A gestão do prefeito David Almeida (Avante) enfrenta uma forte onda de questionamentos após o temporal histórico desta semana, que acumulou 160 mm de chuva e gerou mais de 114 ocorrências em apenas 24 horas. O foco das críticas, lideradas por parlamentares de oposição e portais como o D24am e a Agência Cenarium, recai sobre a distribuição do orçamento municipal para 2026, que privilegia a comunicação e eventos festivos em detrimento da Defesa Civil.
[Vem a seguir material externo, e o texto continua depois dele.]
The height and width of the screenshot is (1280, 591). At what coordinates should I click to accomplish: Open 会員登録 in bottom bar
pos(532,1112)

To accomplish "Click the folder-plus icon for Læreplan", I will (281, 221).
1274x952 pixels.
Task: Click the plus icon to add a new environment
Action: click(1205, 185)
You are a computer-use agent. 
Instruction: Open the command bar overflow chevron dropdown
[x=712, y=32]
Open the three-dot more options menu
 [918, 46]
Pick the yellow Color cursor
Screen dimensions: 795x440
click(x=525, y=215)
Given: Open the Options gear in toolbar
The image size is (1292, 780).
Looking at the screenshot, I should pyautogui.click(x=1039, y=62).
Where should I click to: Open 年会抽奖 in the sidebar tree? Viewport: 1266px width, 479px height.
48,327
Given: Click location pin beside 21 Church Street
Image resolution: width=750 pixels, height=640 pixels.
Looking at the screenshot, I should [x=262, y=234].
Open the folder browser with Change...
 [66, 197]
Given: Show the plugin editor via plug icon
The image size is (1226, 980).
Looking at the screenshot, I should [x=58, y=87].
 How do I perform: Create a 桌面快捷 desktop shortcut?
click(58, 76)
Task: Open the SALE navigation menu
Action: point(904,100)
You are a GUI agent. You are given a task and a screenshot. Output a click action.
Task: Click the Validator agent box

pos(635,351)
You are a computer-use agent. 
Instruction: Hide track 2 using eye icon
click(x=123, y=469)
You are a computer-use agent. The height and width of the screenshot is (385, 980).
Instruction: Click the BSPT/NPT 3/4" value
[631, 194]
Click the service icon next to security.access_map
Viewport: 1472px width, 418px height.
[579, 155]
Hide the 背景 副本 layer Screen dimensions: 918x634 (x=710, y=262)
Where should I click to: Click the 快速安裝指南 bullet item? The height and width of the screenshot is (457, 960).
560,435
De acordo com os dados da Lei Orçamentária Anual (LOA) de 2026, a Secretaria Municipal de Comunicação (Semcom) recebeu uma dotação de R$ 142,7 milhões. Em um contraste drástico, a Secretaria Executiva de Proteção e Defesa Civil (Sepdec) conta com apenas R$ 1,7 milhão para operar durante todo o ano — uma diferença de mais de 8.000%.
“Circo” vs. Prevenção: A Polêmica dos Gastos
A expressão “priorizar o circo” ganhou força nos bastidores da Câmara Municipal de Manaus (CMM). O vereador Rodrigo Guedes (PP) tem sido um dos críticos mais vocais, apontando que, enquanto a prefeitura investe em grandes festivais, eventos culturais itinerantes e publicidade institucional, milhares de famílias em áreas de risco, como nos bairros Jorge Teixeira e Nova Cidade, seguem vulneráveis a deslizamentos.
“A conta não fecha para o cidadão que perde tudo na alagação. É um governo que gasta 82 vezes mais para dizer que trabalha do que para prevenir que o barranco caia na cabeça das pessoas”, afirmou o parlamentar em sessão recente.
Impacto nas Áreas de Risco
Manaus possui atualmente cerca de 1.100 áreas monitoradas, com aproximadamente 112 mil pessoas vivendo em locais considerados de risco alto ou muito alto pelo Serviço Geológico do Brasil (SGB). Durante as chuvas de março, a Defesa Civil registrou:
- 42 alagamentos em diversas zonas;
- 24 deslizamentos de barranco;
- 10 desabamentos parciais de estruturas.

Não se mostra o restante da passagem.